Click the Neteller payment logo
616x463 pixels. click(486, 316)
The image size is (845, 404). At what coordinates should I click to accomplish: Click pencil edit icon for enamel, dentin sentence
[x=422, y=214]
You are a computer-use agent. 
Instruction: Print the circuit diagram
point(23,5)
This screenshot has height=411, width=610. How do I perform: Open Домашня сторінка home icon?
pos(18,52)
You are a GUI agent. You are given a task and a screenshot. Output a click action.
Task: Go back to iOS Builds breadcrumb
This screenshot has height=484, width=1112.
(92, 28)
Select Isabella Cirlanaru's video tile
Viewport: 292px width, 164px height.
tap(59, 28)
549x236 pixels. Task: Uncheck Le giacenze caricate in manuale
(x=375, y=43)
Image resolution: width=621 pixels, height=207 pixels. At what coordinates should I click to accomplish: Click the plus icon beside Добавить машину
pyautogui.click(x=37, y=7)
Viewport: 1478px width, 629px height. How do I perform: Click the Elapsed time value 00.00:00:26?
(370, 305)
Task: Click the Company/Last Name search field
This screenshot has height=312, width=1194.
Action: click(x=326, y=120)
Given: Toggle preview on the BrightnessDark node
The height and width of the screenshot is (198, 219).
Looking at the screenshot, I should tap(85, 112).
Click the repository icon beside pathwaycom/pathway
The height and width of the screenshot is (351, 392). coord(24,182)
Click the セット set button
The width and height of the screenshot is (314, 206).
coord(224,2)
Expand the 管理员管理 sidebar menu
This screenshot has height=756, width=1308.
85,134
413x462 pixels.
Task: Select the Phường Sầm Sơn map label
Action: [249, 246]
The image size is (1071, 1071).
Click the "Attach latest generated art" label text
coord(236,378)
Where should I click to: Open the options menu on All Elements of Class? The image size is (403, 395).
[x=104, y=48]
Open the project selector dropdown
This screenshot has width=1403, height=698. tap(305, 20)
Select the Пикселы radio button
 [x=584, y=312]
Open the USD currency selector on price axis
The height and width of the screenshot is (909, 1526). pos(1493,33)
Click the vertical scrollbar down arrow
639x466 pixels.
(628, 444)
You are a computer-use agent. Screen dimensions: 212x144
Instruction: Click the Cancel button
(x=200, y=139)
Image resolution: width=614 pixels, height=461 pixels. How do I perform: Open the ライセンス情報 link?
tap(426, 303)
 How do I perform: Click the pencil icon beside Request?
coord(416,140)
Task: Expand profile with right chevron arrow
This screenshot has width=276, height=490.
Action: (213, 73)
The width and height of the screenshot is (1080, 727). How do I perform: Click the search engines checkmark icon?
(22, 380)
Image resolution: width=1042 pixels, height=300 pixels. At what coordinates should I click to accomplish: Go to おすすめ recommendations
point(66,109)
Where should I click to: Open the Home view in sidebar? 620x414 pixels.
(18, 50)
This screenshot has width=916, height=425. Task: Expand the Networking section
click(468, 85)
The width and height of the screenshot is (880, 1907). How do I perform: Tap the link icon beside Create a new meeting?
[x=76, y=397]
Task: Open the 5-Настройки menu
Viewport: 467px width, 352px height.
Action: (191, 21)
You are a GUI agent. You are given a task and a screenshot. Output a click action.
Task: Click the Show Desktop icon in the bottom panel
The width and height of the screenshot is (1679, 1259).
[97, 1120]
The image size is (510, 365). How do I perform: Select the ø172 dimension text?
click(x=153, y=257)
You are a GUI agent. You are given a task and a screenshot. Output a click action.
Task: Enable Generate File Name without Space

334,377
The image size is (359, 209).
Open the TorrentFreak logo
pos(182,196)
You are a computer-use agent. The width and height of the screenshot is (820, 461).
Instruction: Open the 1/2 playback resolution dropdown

▶ _Aim of the task_
Copy all of the records above word for word, with no changes.

▶ _Exercise output_
Click the Neteller payment logo
616x463 pixels. click(486, 316)
The image size is (845, 404). At what coordinates should I click to accomplish: Click pencil edit icon for enamel, dentin sentence
[x=422, y=214]
You are a computer-use agent. 
Instruction: Print the circuit diagram
point(23,5)
This screenshot has height=411, width=610. How do I perform: Open Домашня сторінка home icon?
pos(18,52)
You are a GUI agent. You are given a task and a screenshot. Output a click action.
Task: Go back to iOS Builds breadcrumb
This screenshot has height=484, width=1112.
(92, 28)
Select Isabella Cirlanaru's video tile
Viewport: 292px width, 164px height.
tap(59, 28)
549x236 pixels. Task: Uncheck Le giacenze caricate in manuale
(x=375, y=43)
Image resolution: width=621 pixels, height=207 pixels. At what coordinates should I click to accomplish: Click the plus icon beside Добавить машину
pyautogui.click(x=37, y=7)
Viewport: 1478px width, 629px height. How do I perform: Click the Elapsed time value 00.00:00:26?
(370, 305)
Task: Click the Company/Last Name search field
This screenshot has height=312, width=1194.
Action: click(x=326, y=120)
Given: Toggle preview on the BrightnessDark node
The height and width of the screenshot is (198, 219).
Looking at the screenshot, I should tap(85, 112).
Click the repository icon beside pathwaycom/pathway
The height and width of the screenshot is (351, 392). coord(24,182)
Click the セット set button
The width and height of the screenshot is (314, 206).
coord(224,2)
Expand the 管理员管理 sidebar menu
This screenshot has height=756, width=1308.
85,134
413x462 pixels.
Task: Select the Phường Sầm Sơn map label
Action: [249, 246]
The image size is (1071, 1071).
Click the "Attach latest generated art" label text
coord(236,378)
Where should I click to: Open the options menu on All Elements of Class? The image size is (403, 395).
[x=104, y=48]
Open the project selector dropdown
This screenshot has width=1403, height=698. tap(305, 20)
Select the Пикселы radio button
 [x=584, y=312]
Open the USD currency selector on price axis
The height and width of the screenshot is (909, 1526). pos(1493,33)
Click the vertical scrollbar down arrow
639x466 pixels.
(628, 444)
You are a computer-use agent. Screen dimensions: 212x144
Instruction: Click the Cancel button
(x=200, y=139)
Image resolution: width=614 pixels, height=461 pixels. How do I perform: Open the ライセンス情報 link?
tap(426, 303)
 How do I perform: Click the pencil icon beside Request?
coord(416,140)
Task: Expand profile with right chevron arrow
This screenshot has width=276, height=490.
Action: (213, 73)
The width and height of the screenshot is (1080, 727). How do I perform: Click the search engines checkmark icon?
(22, 380)
Image resolution: width=1042 pixels, height=300 pixels. At what coordinates should I click to accomplish: Go to おすすめ recommendations
point(66,109)
Where should I click to: Open the Home view in sidebar? 620x414 pixels.
(18, 50)
This screenshot has width=916, height=425. Task: Expand the Networking section
click(468, 85)
The width and height of the screenshot is (880, 1907). How do I perform: Tap the link icon beside Create a new meeting?
[x=76, y=397]
Task: Open the 5-Настройки menu
Viewport: 467px width, 352px height.
Action: (191, 21)
You are a GUI agent. You are given a task and a screenshot. Output a click action.
Task: Click the Show Desktop icon in the bottom panel
The width and height of the screenshot is (1679, 1259).
[97, 1120]
The image size is (510, 365). How do I perform: Select the ø172 dimension text?
click(x=153, y=257)
You are a GUI agent. You are given a task and a screenshot. Output a click action.
Task: Enable Generate File Name without Space

334,377
The image size is (359, 209).
Open the TorrentFreak logo
pos(182,196)
You are a computer-use agent. The width and height of the screenshot is (820, 461).
Instruction: Open the 1/2 playback resolution dropdown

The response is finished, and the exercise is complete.